TASK GOAL: Reproduce the entries in full. Exclude all images from the copy.

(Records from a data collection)
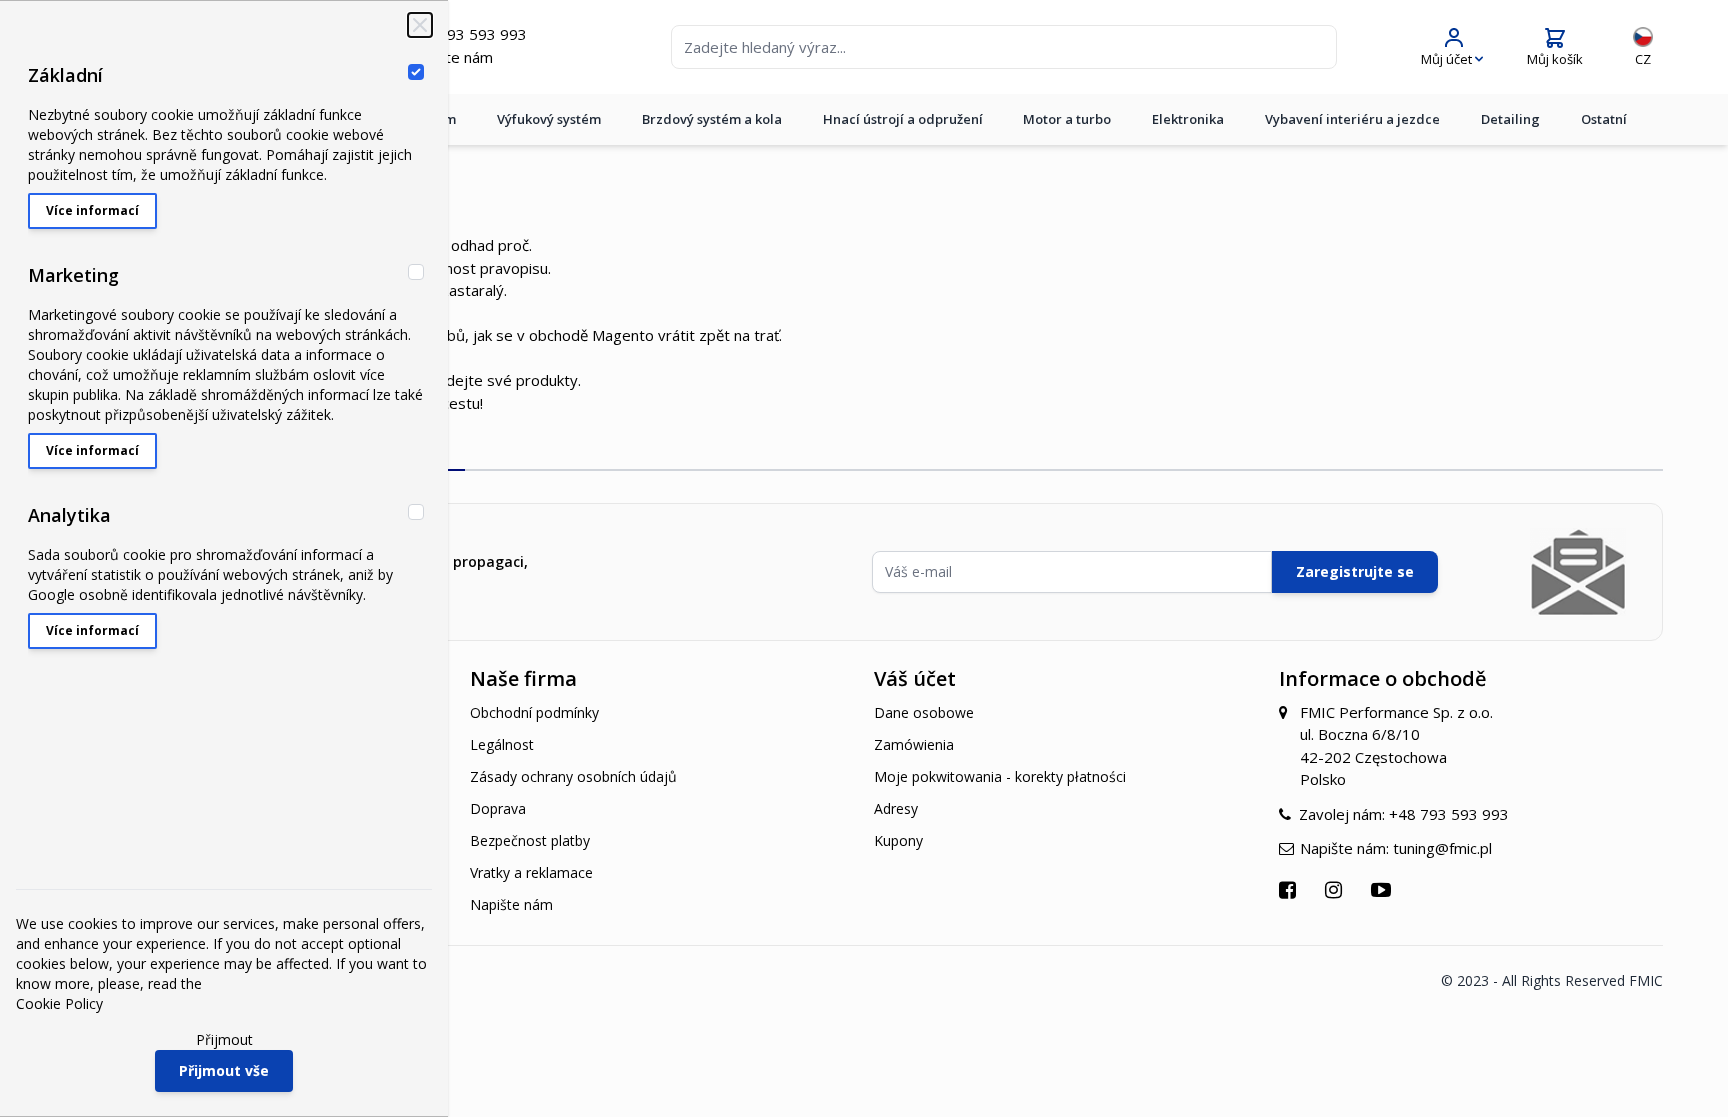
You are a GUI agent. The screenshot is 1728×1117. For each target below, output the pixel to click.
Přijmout (224, 1039)
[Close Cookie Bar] (420, 25)
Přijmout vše (224, 1070)
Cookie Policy (59, 1003)
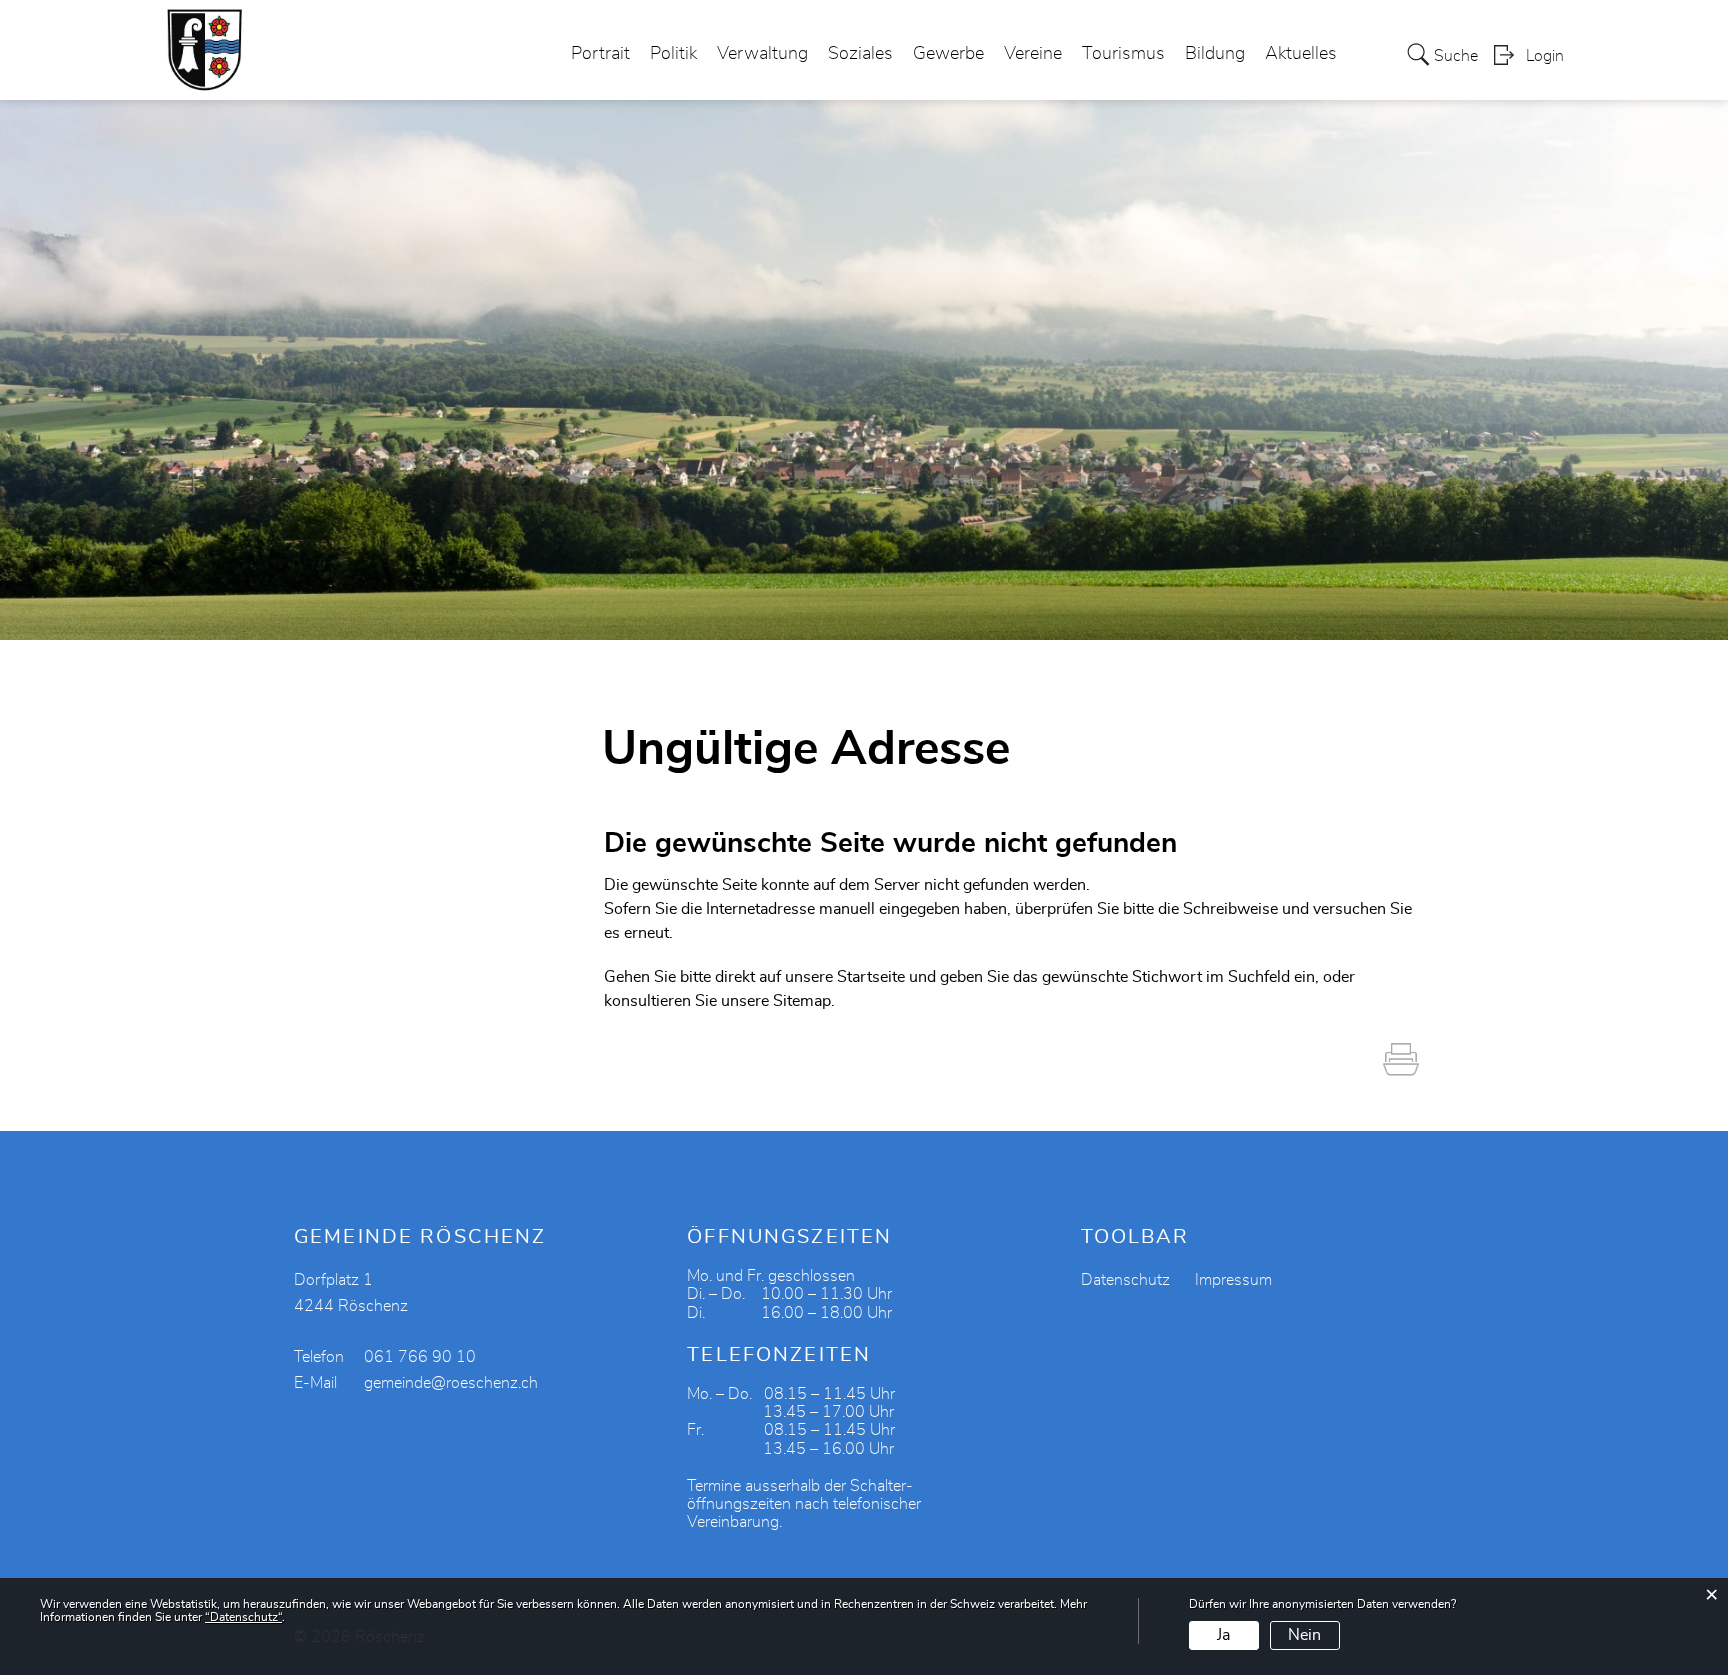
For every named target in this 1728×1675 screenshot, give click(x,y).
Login (1545, 56)
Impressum (1233, 1280)
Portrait (600, 54)
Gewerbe (948, 54)
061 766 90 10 (420, 1357)
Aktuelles (1301, 54)
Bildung (1215, 54)
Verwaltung (762, 54)
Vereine (1033, 54)
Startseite (871, 977)
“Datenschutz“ (243, 1617)
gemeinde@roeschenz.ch (451, 1383)
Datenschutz (1125, 1280)
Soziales (860, 54)
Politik (673, 54)
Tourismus (1123, 54)
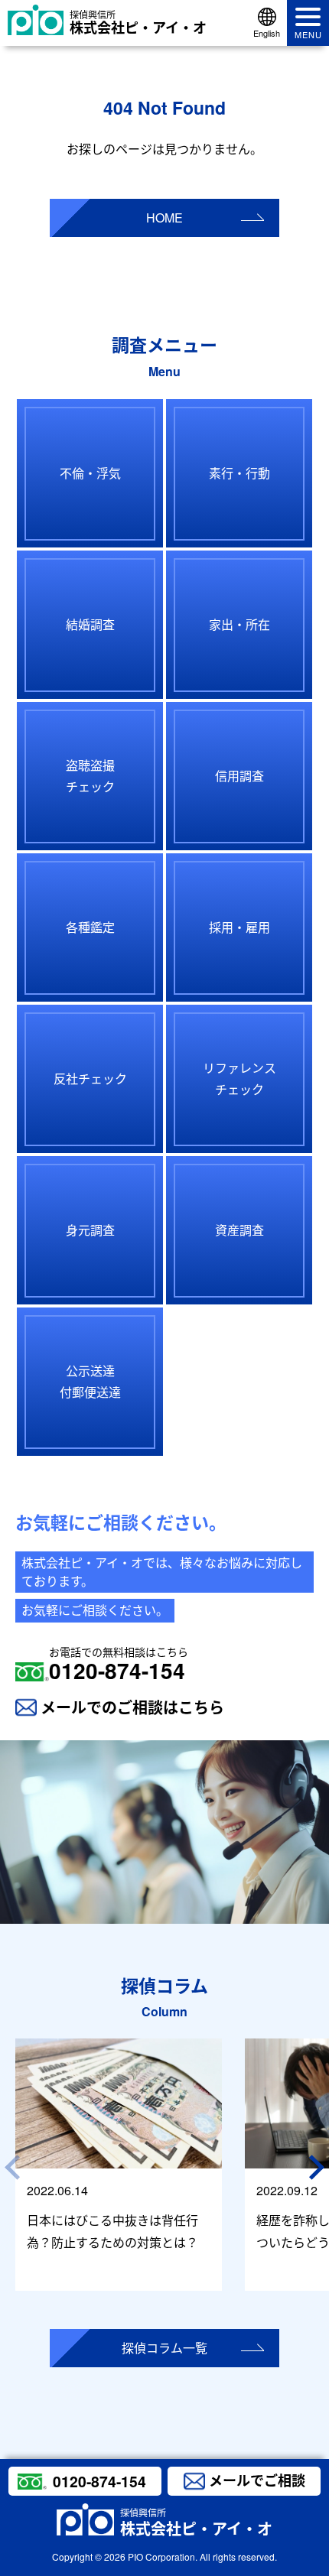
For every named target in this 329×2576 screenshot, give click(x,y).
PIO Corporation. (162, 2556)
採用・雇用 (239, 927)
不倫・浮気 (90, 473)
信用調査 (239, 775)
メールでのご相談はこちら (132, 1707)
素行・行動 (239, 473)
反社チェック (90, 1078)
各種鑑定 (90, 927)
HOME (164, 217)
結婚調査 (90, 624)
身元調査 (90, 1230)
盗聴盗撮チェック (90, 776)
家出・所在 (239, 624)
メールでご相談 (257, 2480)
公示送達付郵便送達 (90, 1382)
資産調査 (239, 1230)
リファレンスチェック (239, 1079)
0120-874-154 (118, 1664)
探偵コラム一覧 (164, 2348)
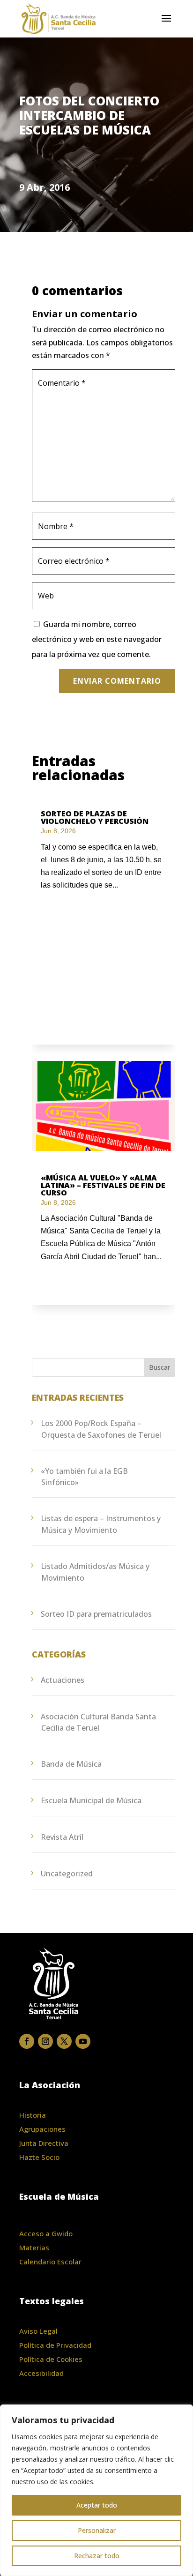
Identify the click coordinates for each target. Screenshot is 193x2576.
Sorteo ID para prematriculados (96, 1614)
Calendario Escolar (50, 2261)
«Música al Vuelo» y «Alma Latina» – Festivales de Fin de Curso (103, 1185)
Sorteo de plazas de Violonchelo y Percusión (94, 817)
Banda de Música (71, 1764)
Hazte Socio (39, 2157)
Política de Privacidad (55, 2345)
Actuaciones (62, 1680)
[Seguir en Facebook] (26, 2041)
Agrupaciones (42, 2129)
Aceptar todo (96, 2505)
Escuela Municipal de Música (91, 1800)
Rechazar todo (96, 2555)
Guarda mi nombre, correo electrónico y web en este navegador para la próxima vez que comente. (97, 639)
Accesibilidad (41, 2373)
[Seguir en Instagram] (45, 2041)
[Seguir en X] (64, 2041)
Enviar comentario (117, 681)
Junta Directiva (43, 2143)
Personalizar (97, 2530)
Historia (32, 2115)
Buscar (159, 1367)
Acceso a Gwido (46, 2233)
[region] (96, 2490)
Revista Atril (62, 1837)
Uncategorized (67, 1873)
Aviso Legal (38, 2331)
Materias (34, 2247)
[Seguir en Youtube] (82, 2041)
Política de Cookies (50, 2359)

ANSWER AREA:
You are a GUI agent. The screenshot is 1728×1117. For each target below, output the pixel to click.
Přijmout (224, 1039)
[Close Cookie Bar] (420, 25)
Přijmout vše (224, 1070)
Cookie Policy (59, 1003)
For every named target in this 1728×1675 screenshot, give click(x,y).
Login (1545, 56)
Impressum (1233, 1280)
Portrait (600, 54)
Gewerbe (948, 54)
061 766 90 10 (420, 1357)
Aktuelles (1301, 54)
Bildung (1215, 54)
Verwaltung (762, 54)
Vereine (1033, 54)
Startseite (871, 977)
“Datenschutz“ (243, 1617)
gemeinde@roeschenz.ch (451, 1383)
Datenschutz (1125, 1280)
Soziales (860, 54)
Politik (673, 54)
Tourismus (1123, 54)
For every named target in this 329×2576 screenshot, give click(x,y).
PIO Corporation. (162, 2556)
採用・雇用 (239, 927)
不倫・浮気 (90, 473)
信用調査 (239, 775)
メールでのご相談はこちら (132, 1707)
素行・行動 (239, 473)
反社チェック (90, 1078)
各種鑑定 (90, 927)
HOME (164, 217)
結婚調査 (90, 624)
身元調査 (90, 1230)
盗聴盗撮チェック (90, 776)
家出・所在 (239, 624)
メールでご相談 (257, 2480)
公示送達付郵便送達 (90, 1382)
資産調査 (239, 1230)
リファレンスチェック (239, 1079)
0120-874-154 (118, 1664)
探偵コラム一覧 (164, 2348)
Identify the click coordinates for each target. Screenshot is 193x2576.
Sorteo ID para prematriculados (96, 1614)
Calendario Escolar (50, 2261)
«Música al Vuelo» y «Alma Latina» – Festivales de Fin de Curso (103, 1185)
Sorteo de plazas de Violonchelo y Percusión (94, 817)
Banda de Música (71, 1764)
Hazte Socio (39, 2157)
Política de Privacidad (55, 2345)
Actuaciones (62, 1680)
[Seguir en Facebook] (26, 2041)
Agrupaciones (42, 2129)
Aceptar todo (96, 2505)
Escuela Municipal de Música (91, 1800)
Rechazar todo (96, 2555)
Guarda mi nombre, correo electrónico y web en este navegador para la próxima vez que comente. (97, 639)
Accesibilidad (41, 2373)
[Seguir en Instagram] (45, 2041)
[Seguir en X] (64, 2041)
Enviar comentario (117, 681)
Junta Directiva (43, 2143)
Personalizar (97, 2530)
Historia (32, 2115)
Buscar (159, 1367)
Acceso a Gwido (46, 2233)
[region] (96, 2490)
Revista Atril (62, 1837)
Uncategorized (67, 1873)
Aviso Legal (38, 2331)
Materias (34, 2247)
[Seguir en Youtube] (82, 2041)
Política de Cookies (50, 2359)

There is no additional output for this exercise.